Blake made no mistake; he would have been aware of the dismal reality of the lives of the young sweeps. The companion piece he wrote later is neither a mea culpa nor a correction; the poems are written from perspectives that differ—or are, as Blake might have it, “contraries.”” At any stage, Blake would have questioned the conventional piety that “a loving paternal God would protect all who were good.””

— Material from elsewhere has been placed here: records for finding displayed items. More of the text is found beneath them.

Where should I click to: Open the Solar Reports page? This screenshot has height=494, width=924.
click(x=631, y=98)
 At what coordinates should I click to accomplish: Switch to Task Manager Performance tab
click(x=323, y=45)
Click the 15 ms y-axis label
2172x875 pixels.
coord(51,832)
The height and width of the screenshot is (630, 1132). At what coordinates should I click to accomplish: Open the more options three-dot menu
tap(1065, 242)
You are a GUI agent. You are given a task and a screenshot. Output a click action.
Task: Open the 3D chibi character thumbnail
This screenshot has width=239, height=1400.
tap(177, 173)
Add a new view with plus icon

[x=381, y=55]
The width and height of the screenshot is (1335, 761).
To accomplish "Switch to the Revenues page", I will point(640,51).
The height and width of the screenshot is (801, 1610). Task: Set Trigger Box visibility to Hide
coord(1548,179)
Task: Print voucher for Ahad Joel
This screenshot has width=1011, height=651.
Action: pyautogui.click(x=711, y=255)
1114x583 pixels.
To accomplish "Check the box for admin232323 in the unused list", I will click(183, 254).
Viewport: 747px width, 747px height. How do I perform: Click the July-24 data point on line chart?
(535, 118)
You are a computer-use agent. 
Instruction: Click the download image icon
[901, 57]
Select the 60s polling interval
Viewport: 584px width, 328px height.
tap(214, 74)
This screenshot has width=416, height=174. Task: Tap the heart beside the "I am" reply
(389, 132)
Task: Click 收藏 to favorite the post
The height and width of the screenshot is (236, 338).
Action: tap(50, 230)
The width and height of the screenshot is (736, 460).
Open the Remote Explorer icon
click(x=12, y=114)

Throughout, Higgs rightly and persuasively emphasizes the primacy and power of the imagination in Blake’s work — “I question not my Corporeal or Vegetative Eye any more than I would Question a Window concerning a Sight I look thro it & not with it” — which makes his insistently literal readings of many of Blake’s writings perplexing. His analysis of the “Proverbs of Hell” in “The Marriage of Heaven and Hell” reveals the same resistance to irony seen in his readings of “Songs of Innocence.” Blake read Milton deeply, if idiosyncratically, and gleaned from “Paradise Lost,” among other things, that Satan can really be a hoot. Blake “is not saying that there is no difference between heaven and hell,” Higgs tells us, nor “is he arguing that they are both as bad as each other. He writes very clearly that: ‘Good is Heaven. Evil is Hell.’” Again, the clipped diction — and blunt, declarative cheek — of those lines might lead other readers to another conclusion.
Higgs is more convincing when writing about Blake’s knotty and paradoxical views on the natural world, and when he underscores the essential, pervasive sexuality in Blake’s output. His own project is Blakean in at least one respect: It is the production of a busy and open mind. At times, his protracted ruminations on sciences and philosophies took me farther from Blake rather than closer to him, and his profusion of pop-culture pings (the Beatles, David Bowie, Pharrell Williams, Kanye West, even Billy Joel all show up) felt superfluous. (“Enough! or Too much,” goes the end of the “Proverbs of Hell.”)
At other times, it was fun to witness Higgs’s cogs turning, to hear his thoughts ricocheting against the walls of his internal archive of affinities, allusions and absorptions. His tone is measured, but Higgs does not cease from mental fight in his earnest quest to understand and explain a mind that, he writes, is perhaps “too big a mind for us to ever properly grasp.” Maybe that’s why, when I came to the end of his book, I felt I’d learned more about the mind of John Higgs than that of William Blake.